Anyways--Happy New Year..and yay for new beginnings! :D

Tuesday, December 21, 2010

Nicole, You cut your hair!

I honestly can't tell you how many times I've heard that since I made the big hair cut chop back in July. It makes me sad, I cut it to try to "fix" a problem area that has been from a prior hair cut, and it didn't seem to fix it at all. Now it only makes me miss my long hair, and hate my "problem area" even more. It is so extremely frustrating, gahh!
I have been thinking about extensions for a little bit now, and although they are extremely expensive, I am almost willing to pay the price to get some of my self-confidence and hair back! Now, I know it isn't my hair, but it'd probably help me tremendously--only thing is...how in the heck am I going to afford it, and how long will they be able to last? I've talked to friends who have hair extensions, gotten a few consultations from some people about different methods---and I think it's just going to come down to the fact of me making another big jump and see what happens. Although, it's an expensive long jump, very costly--- but the other one was a big jump as well, I just lost all my hair in the process.
Ah pooey. I don't know what to do.
I just miss my hair! GahhhhH!!!

Saturday, December 18, 2010

survived the semester..

I am finally done with the semester. I actually finished a few days ago, but I have been far to busy with packing and what not to post a blog about it all.

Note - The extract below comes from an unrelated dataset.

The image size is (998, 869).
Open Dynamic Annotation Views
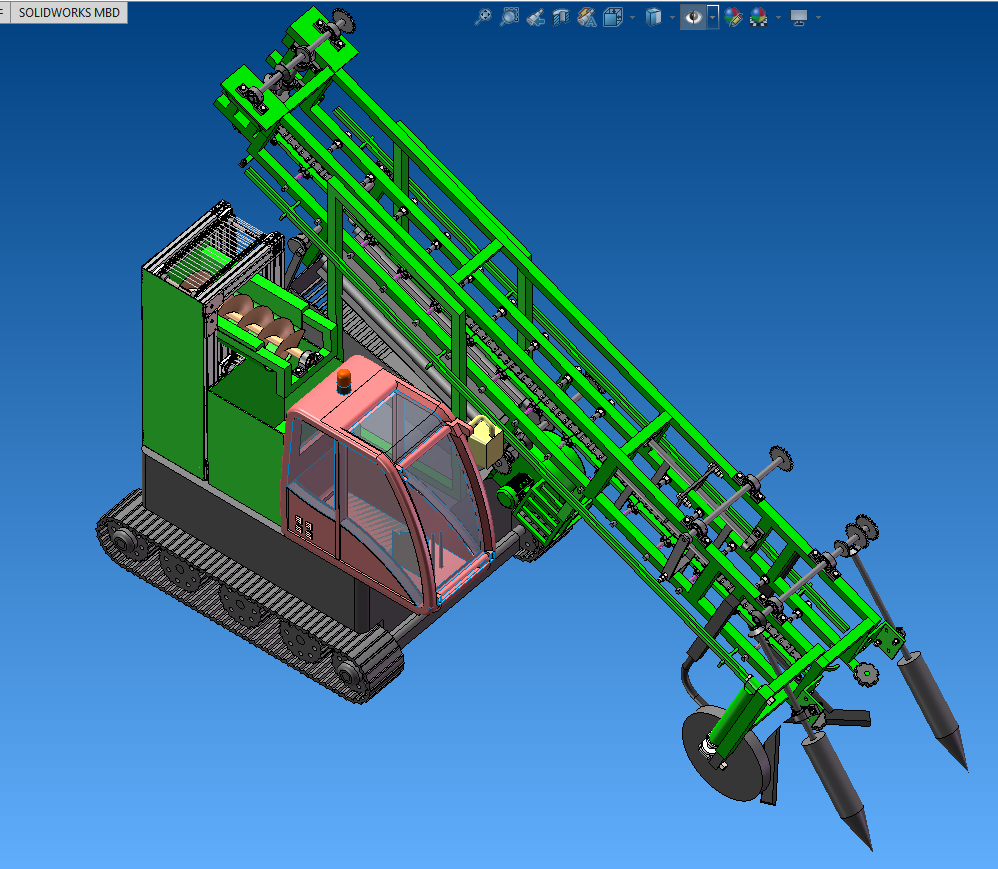click(x=587, y=17)
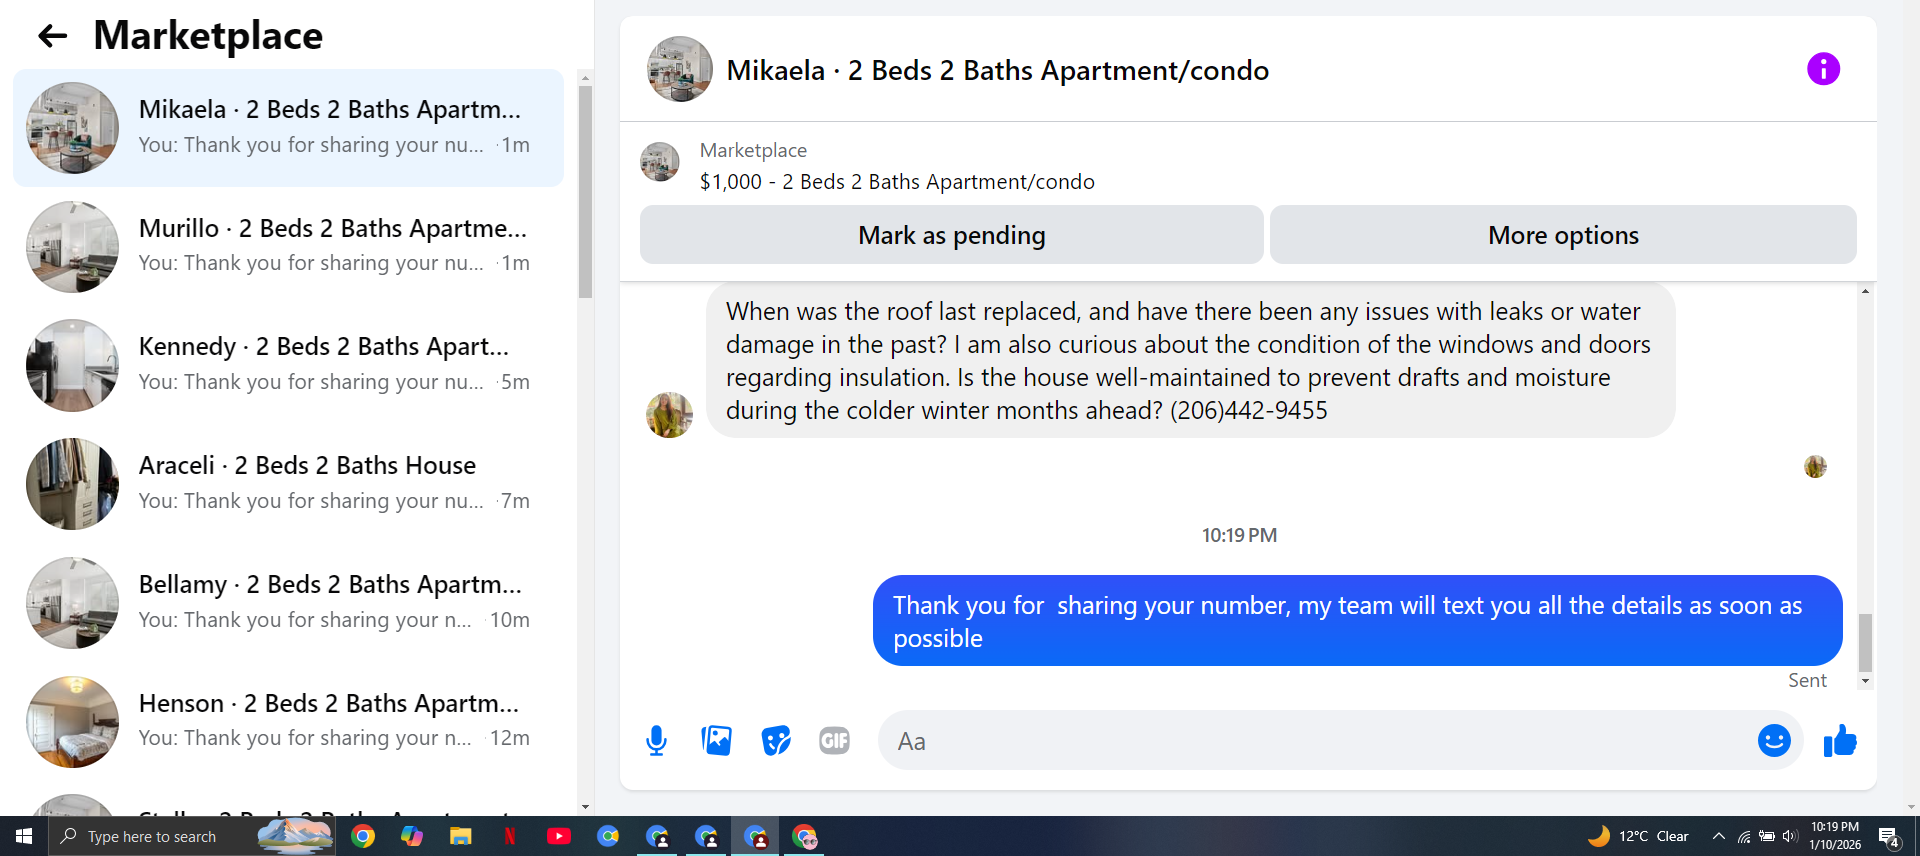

Wednesday I turned in my last paper due for this semester, and also my Application for the Graduate Program--it was SUCH a relief to get all of that done, I went home that night and felt out of place because I didn't have to be in front of my computer typing my fingers off trying to meet the deadlines of another paper. It was quite nice, but I still had to start packing, cleaning, and doing household chores that had been neglected for the past few weeks--so I didn't have much time to relax at all.

I'm now in Price, made my way through the canyon yesterday--and I'll be here probably until New Years Day or New Years Eve. I haven't been able to have such a "vacation", usually I have to try to cram seeing my two families in four or five days, so I'm hoping it will be nice to have a longer stretch of time to do so. It sucks that I have to work while I'm here down at the Price office (For one of my jobs--the deaf relay center), but then again it's nice I can still try to earn some money while I'm visiting.

I'm super anxious to get the letter in the mail letting me know whether or not I'm accepted into the Graduate Program. Part of me thinks I have a good chance, and part of me thinks not so much.. It'll be interesting what really happens. I'll find out by the end of January on if I'm accepted or not, so it's not that long of a wait--but it's still a wait!
Anyway, I survived the last few weeks of the semester--amazingly. If it wasn't for Annie, I honestly have no idea how I would have made it through this semester, let alone these past few months.. Thank you Annie. You have NO idea how much you helped keep me sane and motivated, if it wasn't for you I probably wouldn't have finished some of our papers--our laughs and giggles, and yummy nights of cooking really helped keep me focused and optimistic about it all-- thank you so much.

....'til next time. :)

Wednesday, December 8, 2010

Venting..

I am so overwhelmed I can't even stand it. I have never felt so burnt out....ever. I have been on the verge of tears on a daily basis...and some days are easier to fight it than others. I honestly just want to take a time out from life until next Wednesday. I can't take all of this stress--I have been constantly sick and I have no time to catch up to get better.. Two jobs and school is really kicking my butt.. It's so hard trying to do all of this alone. My apartment is a mess, my dishes need to be done, and so does my laundry. I have no motivation to do any of my papers I need to get done, I just want to quit and deal with the result of having a bad grade or not getting credit for the class. I am so sick of writing papers, I'm so sick of having no time to breathe--I haven't slept good in over 6 months. I think it's because of all the chaos I have in my life, my body doesn't know when or how to relax anymore.
Ugh. I just want to quit!
Sorry, had to vent. I'm honestly going nuts. I just.. ugh. no one gets it.